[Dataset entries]
================================
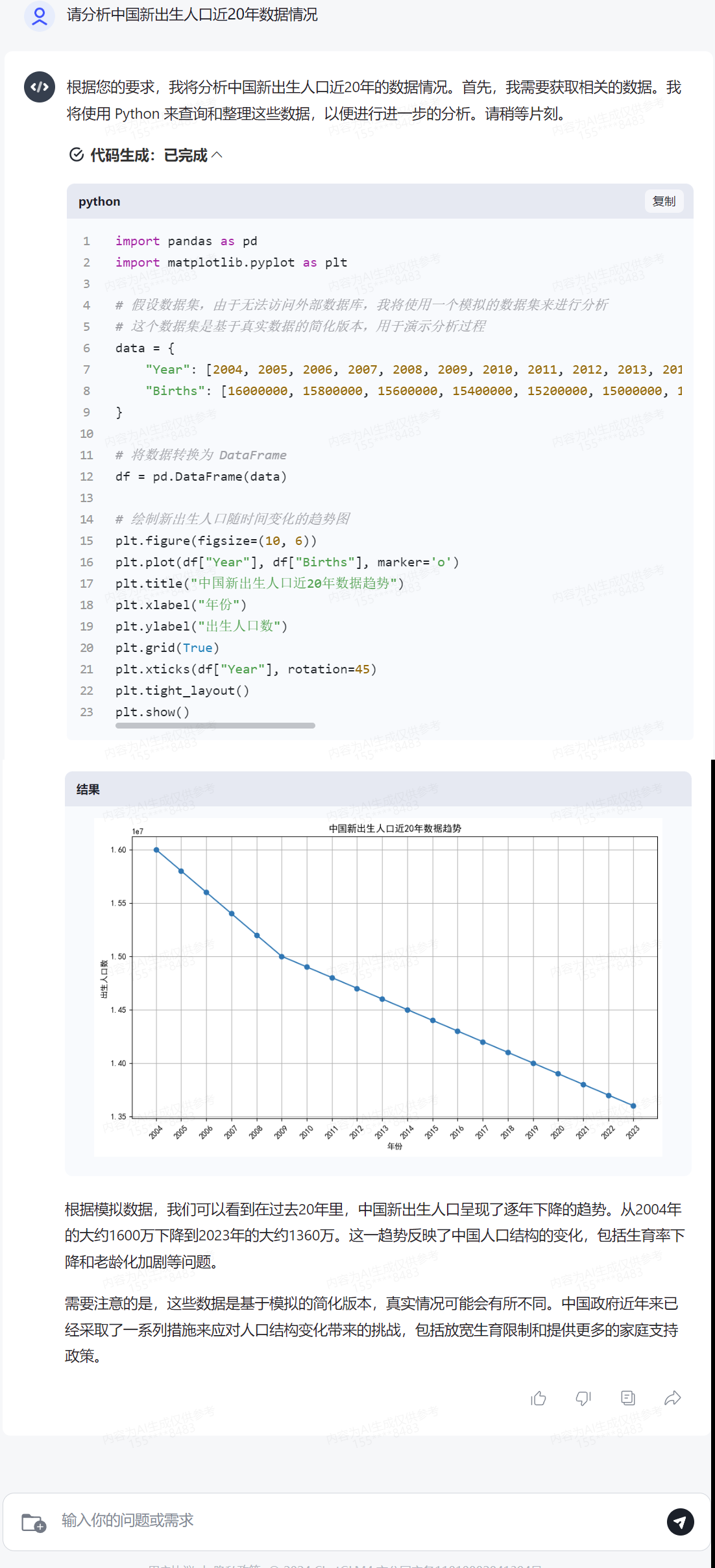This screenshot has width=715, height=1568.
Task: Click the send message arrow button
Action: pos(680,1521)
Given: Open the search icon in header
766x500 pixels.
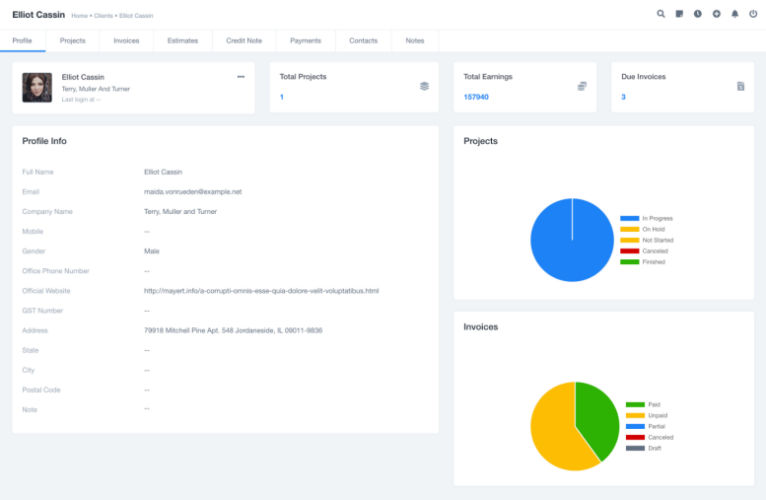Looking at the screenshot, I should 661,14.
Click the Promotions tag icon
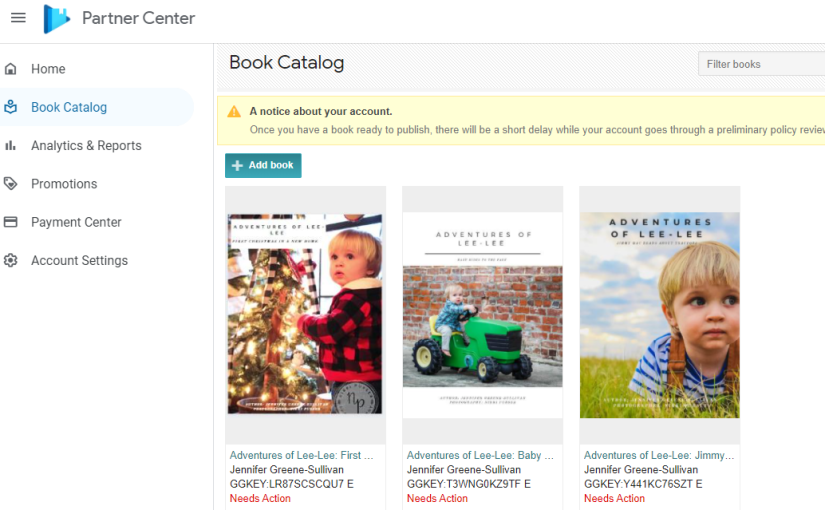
================================
## Exercise aim:
Sift the data above for lines with "icon", then copy each one.

## Written solution:
Given: Open the search icon in header
Click the Promotions tag icon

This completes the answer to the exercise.